**ACTIVITY**
From the records below, please return each line that holds the word "Facultad".

=== STUDY MATERIAL ===

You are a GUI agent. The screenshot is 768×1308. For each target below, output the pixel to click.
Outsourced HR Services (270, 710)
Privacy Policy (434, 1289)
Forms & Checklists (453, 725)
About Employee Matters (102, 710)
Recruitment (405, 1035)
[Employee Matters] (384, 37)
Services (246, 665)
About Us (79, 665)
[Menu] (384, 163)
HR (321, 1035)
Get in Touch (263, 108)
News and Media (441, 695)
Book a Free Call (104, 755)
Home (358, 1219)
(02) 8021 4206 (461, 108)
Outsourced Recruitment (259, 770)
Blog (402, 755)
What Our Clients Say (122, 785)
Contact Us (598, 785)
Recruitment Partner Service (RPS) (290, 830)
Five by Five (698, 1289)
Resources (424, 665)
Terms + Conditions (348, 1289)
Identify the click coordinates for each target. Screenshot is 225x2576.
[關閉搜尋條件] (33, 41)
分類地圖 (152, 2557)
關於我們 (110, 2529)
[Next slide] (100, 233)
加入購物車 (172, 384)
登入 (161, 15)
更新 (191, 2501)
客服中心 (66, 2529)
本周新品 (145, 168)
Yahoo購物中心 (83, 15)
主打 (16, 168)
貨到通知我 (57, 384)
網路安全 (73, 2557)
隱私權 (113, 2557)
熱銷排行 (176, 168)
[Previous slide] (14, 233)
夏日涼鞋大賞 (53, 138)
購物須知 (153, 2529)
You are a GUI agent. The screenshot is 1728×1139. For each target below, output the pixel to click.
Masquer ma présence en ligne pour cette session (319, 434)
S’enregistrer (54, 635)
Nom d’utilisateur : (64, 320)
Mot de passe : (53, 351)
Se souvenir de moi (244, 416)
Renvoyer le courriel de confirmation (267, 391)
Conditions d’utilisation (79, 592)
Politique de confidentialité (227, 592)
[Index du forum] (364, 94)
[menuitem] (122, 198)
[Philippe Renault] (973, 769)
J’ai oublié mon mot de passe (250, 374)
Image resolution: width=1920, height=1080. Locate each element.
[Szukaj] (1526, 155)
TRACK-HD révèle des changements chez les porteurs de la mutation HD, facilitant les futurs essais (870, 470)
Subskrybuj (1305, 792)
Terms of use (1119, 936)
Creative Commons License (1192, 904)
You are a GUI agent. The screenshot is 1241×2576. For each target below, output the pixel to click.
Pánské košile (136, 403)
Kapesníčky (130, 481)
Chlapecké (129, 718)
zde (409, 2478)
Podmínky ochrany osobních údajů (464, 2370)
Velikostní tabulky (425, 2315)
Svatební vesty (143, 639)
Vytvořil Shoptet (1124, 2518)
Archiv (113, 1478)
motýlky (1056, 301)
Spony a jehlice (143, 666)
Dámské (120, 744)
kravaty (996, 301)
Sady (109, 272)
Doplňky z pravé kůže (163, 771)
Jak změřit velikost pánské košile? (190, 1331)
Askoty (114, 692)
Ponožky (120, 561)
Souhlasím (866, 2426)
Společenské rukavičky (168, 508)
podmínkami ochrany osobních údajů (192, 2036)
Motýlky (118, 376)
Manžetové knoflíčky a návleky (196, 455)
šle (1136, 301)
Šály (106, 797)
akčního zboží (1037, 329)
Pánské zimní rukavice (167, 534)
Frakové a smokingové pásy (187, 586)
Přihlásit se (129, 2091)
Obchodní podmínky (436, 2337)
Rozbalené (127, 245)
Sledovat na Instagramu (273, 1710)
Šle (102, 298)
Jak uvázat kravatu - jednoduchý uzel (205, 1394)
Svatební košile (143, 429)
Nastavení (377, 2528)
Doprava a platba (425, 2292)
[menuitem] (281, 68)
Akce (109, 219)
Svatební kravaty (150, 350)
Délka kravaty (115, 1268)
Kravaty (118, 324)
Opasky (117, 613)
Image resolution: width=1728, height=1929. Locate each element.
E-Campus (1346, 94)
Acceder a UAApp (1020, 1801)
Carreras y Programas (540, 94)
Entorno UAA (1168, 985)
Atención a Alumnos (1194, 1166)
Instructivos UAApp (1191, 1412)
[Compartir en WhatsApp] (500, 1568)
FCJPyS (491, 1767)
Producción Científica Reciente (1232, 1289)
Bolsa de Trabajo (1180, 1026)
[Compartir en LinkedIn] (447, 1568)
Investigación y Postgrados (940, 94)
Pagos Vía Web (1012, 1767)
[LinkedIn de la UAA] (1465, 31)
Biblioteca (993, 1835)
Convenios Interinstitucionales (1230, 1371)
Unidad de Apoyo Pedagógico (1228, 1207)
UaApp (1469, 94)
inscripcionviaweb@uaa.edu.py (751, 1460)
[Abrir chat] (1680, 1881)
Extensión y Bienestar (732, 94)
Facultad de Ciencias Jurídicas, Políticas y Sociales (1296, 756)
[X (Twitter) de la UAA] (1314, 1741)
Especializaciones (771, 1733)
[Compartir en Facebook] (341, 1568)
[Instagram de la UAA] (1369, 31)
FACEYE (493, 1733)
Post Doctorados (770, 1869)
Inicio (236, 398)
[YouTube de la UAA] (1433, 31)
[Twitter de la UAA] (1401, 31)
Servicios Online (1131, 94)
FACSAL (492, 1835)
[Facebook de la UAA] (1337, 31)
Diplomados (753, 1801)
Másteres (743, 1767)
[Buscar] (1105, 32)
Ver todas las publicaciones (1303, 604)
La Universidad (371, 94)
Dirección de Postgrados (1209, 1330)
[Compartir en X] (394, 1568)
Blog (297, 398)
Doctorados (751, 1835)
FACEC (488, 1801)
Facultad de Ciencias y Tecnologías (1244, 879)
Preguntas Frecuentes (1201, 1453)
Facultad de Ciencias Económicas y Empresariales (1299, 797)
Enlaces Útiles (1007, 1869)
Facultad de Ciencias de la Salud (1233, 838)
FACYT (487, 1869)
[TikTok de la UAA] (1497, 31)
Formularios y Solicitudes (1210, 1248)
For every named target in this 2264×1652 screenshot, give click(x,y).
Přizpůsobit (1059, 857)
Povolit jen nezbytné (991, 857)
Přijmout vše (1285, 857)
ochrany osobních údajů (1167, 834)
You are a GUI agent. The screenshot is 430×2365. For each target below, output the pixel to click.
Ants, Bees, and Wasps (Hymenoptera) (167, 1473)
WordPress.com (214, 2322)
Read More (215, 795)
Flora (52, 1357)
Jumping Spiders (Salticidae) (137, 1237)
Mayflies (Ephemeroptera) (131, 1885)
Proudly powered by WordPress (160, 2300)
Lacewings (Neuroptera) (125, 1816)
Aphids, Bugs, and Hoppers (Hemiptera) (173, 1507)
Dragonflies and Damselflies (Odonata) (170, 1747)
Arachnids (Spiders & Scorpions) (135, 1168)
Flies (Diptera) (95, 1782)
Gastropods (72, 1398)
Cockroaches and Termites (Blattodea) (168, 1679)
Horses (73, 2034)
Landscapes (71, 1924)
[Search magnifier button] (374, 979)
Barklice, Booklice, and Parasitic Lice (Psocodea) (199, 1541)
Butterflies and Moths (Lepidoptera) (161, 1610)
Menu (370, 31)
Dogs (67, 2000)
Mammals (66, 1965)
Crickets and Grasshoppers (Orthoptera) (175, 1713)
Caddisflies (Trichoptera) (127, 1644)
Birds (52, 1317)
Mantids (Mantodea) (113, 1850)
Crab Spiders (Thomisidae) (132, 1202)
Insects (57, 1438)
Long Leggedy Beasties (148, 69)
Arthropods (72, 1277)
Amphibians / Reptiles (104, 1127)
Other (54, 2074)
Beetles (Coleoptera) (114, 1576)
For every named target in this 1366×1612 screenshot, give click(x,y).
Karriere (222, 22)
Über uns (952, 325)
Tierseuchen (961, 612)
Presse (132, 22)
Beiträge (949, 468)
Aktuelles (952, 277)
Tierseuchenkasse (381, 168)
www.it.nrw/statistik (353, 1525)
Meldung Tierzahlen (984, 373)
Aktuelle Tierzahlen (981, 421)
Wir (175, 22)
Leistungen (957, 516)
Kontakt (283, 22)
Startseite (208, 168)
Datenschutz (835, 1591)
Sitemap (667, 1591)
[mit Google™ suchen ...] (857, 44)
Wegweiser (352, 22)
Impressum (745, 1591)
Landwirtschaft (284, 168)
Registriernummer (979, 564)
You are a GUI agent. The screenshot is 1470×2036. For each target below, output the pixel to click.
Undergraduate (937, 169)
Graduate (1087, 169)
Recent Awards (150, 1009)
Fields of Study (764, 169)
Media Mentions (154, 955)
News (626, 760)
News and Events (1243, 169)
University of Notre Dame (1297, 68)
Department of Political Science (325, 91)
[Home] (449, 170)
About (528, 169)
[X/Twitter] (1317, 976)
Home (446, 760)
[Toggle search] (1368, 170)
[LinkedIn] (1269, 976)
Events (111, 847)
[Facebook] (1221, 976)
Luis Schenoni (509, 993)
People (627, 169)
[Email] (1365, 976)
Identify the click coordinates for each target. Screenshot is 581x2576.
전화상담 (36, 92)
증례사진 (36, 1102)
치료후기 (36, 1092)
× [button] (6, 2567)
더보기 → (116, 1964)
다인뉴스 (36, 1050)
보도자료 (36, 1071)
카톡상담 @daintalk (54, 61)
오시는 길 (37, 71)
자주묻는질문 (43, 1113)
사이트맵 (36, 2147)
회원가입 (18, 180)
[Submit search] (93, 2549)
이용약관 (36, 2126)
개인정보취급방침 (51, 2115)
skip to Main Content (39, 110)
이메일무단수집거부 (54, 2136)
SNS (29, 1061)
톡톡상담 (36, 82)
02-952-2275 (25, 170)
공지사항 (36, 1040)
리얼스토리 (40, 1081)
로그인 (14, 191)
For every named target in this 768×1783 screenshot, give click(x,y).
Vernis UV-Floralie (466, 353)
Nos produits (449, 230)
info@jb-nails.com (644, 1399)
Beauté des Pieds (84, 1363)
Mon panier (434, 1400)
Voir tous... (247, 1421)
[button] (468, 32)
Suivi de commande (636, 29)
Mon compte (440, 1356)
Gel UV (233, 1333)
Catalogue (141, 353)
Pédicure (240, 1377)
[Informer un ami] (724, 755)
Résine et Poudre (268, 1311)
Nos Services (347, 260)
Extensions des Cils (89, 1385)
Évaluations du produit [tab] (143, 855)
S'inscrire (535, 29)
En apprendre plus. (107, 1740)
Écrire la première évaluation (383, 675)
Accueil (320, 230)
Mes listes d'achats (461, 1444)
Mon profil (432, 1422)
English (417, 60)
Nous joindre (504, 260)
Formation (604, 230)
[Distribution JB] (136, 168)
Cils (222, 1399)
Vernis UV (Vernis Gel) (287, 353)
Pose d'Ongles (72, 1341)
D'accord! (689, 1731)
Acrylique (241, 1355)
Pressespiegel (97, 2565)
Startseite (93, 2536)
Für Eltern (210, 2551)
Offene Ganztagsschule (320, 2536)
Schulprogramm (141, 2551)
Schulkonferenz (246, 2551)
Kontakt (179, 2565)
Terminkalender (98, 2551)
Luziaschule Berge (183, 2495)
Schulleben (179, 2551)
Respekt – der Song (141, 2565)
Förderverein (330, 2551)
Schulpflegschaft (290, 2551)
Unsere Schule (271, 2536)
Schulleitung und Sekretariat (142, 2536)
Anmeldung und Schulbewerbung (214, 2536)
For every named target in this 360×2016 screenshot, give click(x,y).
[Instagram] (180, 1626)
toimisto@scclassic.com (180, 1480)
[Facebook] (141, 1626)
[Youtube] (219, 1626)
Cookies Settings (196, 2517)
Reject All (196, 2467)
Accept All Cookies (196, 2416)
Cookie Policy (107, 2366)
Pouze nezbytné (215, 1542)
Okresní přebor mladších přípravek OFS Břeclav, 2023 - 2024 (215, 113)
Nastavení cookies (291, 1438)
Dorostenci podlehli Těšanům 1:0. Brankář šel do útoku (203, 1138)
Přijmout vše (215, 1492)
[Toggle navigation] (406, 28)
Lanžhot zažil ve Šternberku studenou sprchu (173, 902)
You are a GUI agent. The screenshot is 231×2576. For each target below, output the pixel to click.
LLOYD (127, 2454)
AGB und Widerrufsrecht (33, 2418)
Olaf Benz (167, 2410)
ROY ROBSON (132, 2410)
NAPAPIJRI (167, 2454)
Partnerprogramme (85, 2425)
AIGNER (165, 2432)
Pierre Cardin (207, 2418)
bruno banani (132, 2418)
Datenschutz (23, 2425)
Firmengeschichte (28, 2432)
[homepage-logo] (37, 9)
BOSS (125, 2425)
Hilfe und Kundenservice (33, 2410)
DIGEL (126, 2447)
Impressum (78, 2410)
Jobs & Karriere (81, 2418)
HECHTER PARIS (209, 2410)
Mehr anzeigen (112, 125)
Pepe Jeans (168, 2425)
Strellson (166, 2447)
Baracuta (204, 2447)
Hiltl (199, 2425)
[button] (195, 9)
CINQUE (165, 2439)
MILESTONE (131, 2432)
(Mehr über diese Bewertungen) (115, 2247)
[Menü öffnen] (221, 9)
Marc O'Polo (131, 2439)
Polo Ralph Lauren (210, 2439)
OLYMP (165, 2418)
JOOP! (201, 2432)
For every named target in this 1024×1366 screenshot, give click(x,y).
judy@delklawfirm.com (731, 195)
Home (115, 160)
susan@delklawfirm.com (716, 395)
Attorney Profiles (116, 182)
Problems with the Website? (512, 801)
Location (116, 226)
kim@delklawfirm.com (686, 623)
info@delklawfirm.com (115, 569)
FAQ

===

**SOLUTION TO THIS TASK**
Facultad de Ciencias Jurídicas, Políticas y Sociales (1296, 756)
Facultad de Ciencias y Tecnologías (1244, 879)
Facultad de Ciencias Económicas y Empresariales (1299, 797)
Facultad de Ciencias de la Salud (1233, 838)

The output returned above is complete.